WORK TO BE COMPLETED: Duplicate every one of the rows below, keeping each line word for word as it stands.

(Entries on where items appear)
+---+

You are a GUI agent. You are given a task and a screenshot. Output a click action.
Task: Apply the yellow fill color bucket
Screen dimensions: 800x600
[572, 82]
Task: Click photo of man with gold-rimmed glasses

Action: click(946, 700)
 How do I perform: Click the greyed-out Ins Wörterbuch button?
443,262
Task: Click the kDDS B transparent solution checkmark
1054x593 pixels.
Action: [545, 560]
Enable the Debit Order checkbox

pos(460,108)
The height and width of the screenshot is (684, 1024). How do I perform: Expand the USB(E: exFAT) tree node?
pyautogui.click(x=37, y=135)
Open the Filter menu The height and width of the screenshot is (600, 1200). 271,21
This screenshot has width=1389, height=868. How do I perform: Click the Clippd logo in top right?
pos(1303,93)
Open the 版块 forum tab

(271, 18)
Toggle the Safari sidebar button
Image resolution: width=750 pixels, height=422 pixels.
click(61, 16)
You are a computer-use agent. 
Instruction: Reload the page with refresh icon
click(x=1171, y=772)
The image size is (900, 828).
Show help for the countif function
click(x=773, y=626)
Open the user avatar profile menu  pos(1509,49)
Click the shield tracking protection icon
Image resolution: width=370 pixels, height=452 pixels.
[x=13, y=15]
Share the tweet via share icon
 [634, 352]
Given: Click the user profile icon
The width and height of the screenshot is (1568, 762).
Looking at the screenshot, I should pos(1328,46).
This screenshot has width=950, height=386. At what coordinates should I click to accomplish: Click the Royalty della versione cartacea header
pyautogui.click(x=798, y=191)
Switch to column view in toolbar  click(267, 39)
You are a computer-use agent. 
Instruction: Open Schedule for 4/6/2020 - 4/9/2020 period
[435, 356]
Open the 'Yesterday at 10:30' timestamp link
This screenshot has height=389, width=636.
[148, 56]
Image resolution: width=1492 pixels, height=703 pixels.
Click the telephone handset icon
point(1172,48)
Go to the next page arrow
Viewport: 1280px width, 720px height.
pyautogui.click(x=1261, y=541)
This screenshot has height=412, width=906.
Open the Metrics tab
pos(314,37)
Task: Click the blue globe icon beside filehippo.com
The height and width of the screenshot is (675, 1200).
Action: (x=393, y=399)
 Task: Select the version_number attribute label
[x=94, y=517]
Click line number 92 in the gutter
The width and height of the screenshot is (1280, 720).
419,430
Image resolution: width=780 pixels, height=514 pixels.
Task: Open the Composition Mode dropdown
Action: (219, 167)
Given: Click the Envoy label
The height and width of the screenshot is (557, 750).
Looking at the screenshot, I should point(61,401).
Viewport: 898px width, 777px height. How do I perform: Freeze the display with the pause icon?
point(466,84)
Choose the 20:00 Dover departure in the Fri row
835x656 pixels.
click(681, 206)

+---+

ANSWER IN FULL:
You are a GUI agent. You are given a task and a screenshot. Output a click action.
Task: Apply the yellow fill color bucket
Screen dimensions: 800x600
[572, 82]
Task: Click photo of man with gold-rimmed glasses

Action: click(946, 700)
 How do I perform: Click the greyed-out Ins Wörterbuch button?
443,262
Task: Click the kDDS B transparent solution checkmark
1054x593 pixels.
Action: [545, 560]
Enable the Debit Order checkbox

pos(460,108)
The height and width of the screenshot is (684, 1024). How do I perform: Expand the USB(E: exFAT) tree node?
pyautogui.click(x=37, y=135)
Open the Filter menu The height and width of the screenshot is (600, 1200). 271,21
This screenshot has width=1389, height=868. How do I perform: Click the Clippd logo in top right?
pos(1303,93)
Open the 版块 forum tab

(271, 18)
Toggle the Safari sidebar button
Image resolution: width=750 pixels, height=422 pixels.
click(61, 16)
You are a computer-use agent. 
Instruction: Reload the page with refresh icon
click(x=1171, y=772)
The image size is (900, 828).
Show help for the countif function
click(x=773, y=626)
Open the user avatar profile menu  pos(1509,49)
Click the shield tracking protection icon
Image resolution: width=370 pixels, height=452 pixels.
[x=13, y=15]
Share the tweet via share icon
 [634, 352]
Given: Click the user profile icon
The width and height of the screenshot is (1568, 762).
Looking at the screenshot, I should pos(1328,46).
This screenshot has width=950, height=386. At what coordinates should I click to accomplish: Click the Royalty della versione cartacea header
pyautogui.click(x=798, y=191)
Switch to column view in toolbar  click(267, 39)
You are a computer-use agent. 
Instruction: Open Schedule for 4/6/2020 - 4/9/2020 period
[435, 356]
Open the 'Yesterday at 10:30' timestamp link
This screenshot has height=389, width=636.
[148, 56]
Image resolution: width=1492 pixels, height=703 pixels.
Click the telephone handset icon
point(1172,48)
Go to the next page arrow
Viewport: 1280px width, 720px height.
pyautogui.click(x=1261, y=541)
This screenshot has height=412, width=906.
Open the Metrics tab
pos(314,37)
Task: Click the blue globe icon beside filehippo.com
The height and width of the screenshot is (675, 1200).
Action: (x=393, y=399)
 Task: Select the version_number attribute label
[x=94, y=517]
Click line number 92 in the gutter
The width and height of the screenshot is (1280, 720).
419,430
Image resolution: width=780 pixels, height=514 pixels.
Task: Open the Composition Mode dropdown
Action: (219, 167)
Given: Click the Envoy label
The height and width of the screenshot is (557, 750).
Looking at the screenshot, I should point(61,401).
Viewport: 898px width, 777px height. How do I perform: Freeze the display with the pause icon?
point(466,84)
Choose the 20:00 Dover departure in the Fri row
835x656 pixels.
click(681, 206)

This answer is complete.